People sleep peaceably in their beds at night only because rough men stand read to do violence on their behalf.

It was attributed to George Orwell, but it probably won’t surprise readers to learn that it was actually said by a right-wing cultural columnist named Richard Grenier. A look at a Wikipedia page on misquotations and a site called Quote Investigator suggests that it is a paraphrase of some ideas Orwell expressed.

Regardless of who actually said those words, I think the general sentiment is widely shared by a large number of people. I recall it being an underlying point in the many spy thrillers I read back when I was in high school (Len Deighton, John Le Carre, and even Ian Fleming, plus others who were big in the 1960s and later).

It’s also something you hear from police officers and people in the military. I think it has a strong following, particularly – but not exclusively – among men, regardless of their political opinions.

Back when I was in my early 20s, I had a discussion with a good friend who was a Vietnam War vet. I stated my strong opinion that the fact that the draft only applied to men led to increased sexism and that women could and should serve in combat if military action was necessary.

To my surprise – I didn’t expect a lot of push back from my friends for my radical opinions in those days – he disagreed vehemently.

Twenty years later, he explained to me that one of the things that he held onto for a long time that let him tolerate his miserable war experience was that at least he was protecting others from having to do it. He had by then thought the subject through more deeply.

The sentiment makes sense, in our violent world, but on the whole I think it’s a myth that many people, like my friend, tell themselves to deal with the trauma of the horrors of war or other violent actions.

In truth, one of the key things that makes us safe is that some people – and sometimes enough of them – stand up against various kinds of injustice.

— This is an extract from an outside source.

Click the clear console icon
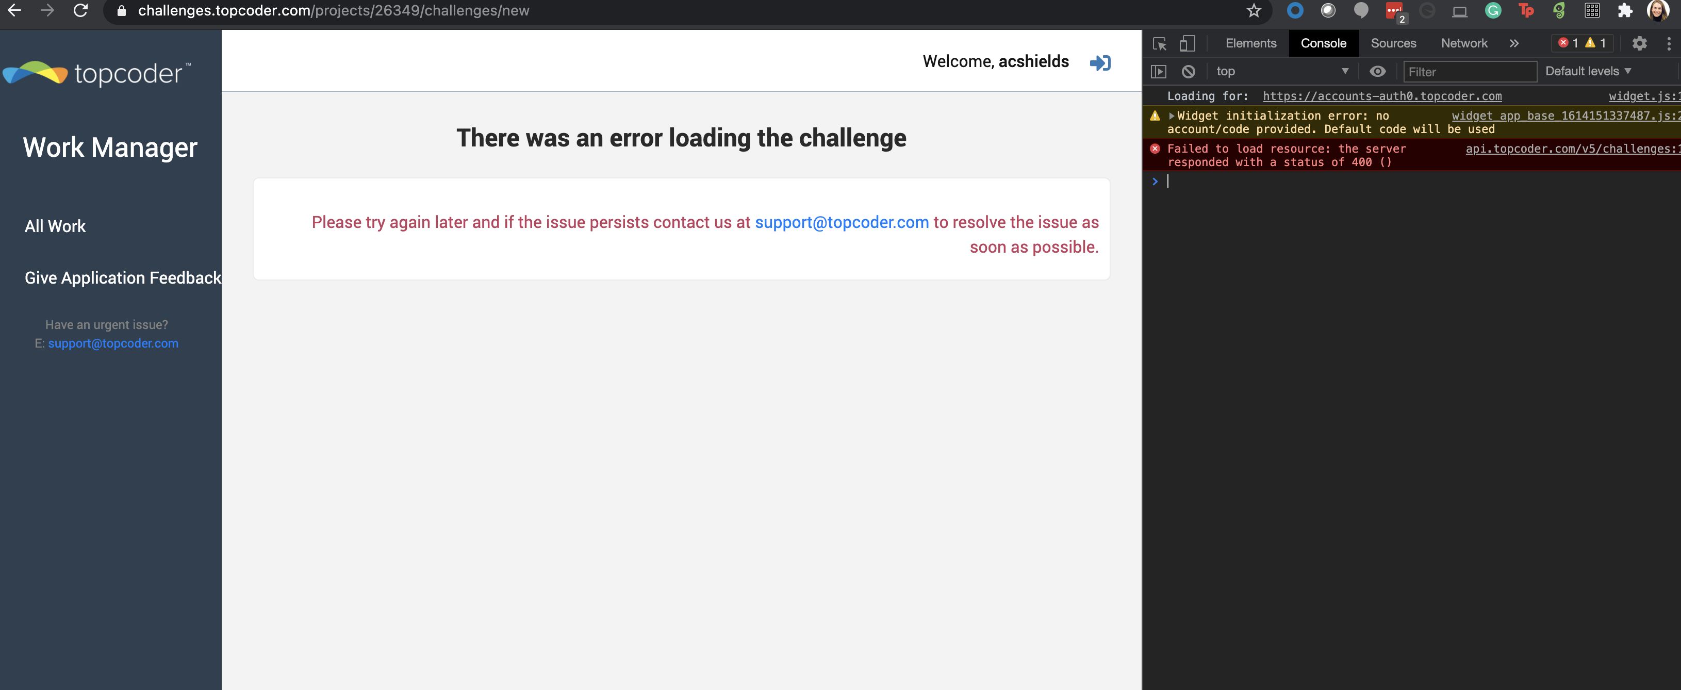This screenshot has height=690, width=1681. point(1188,72)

This is dangerous. People are killed for taking such stands – think about all the Black people lynched for even small such acts – and many others end up in prison or unable to get a job or otherwise pushed aside to suffer.

But this, like much of nonviolent civil resistance, is the kind of action that pays off in the long term. This is what brings about the change we need.

Now I know there are violent people in the world, and all too many of them are willing to attack ordinary people to get their way. We are rather fortunate that the ones who attacked the U.S. Congress on January 6, 2021, were mostly incompetent, but they still caused deaths.

And yes, brave officers of the Capitol Police did protect the members of Congress who were under attack.

But on the whole, I haven’t noticed that the heavily armed people who are supposed to protect us are doing a very good job of it. We have mass shootings of various kinds – many of them right-wing terrorism, though some just people who think killing will solve their problems – and very little seems to stop them.

The murder of so many young children in Uvalde, Texas, is a particularly awful example of no one doing what was necessary to protect. The supposed “rough men” showed up on the scene and waited while the killer rampaged through the school.

Of course, we still have wars, some of them outrageous invasions that must be resisted with  violence. There might be other ways of stopping them, but the United Nations is a very weak organization because so many fear “world government.”

I’m pretty sure that people who live in war-torn countries who aren’t on the front lines are not sleeping well in their beds at night even if the soldiers on their side are doing terrible things to protect them.

We human beings are not yet civilized.

One step toward becoming civilized would be to question our many myths about violence.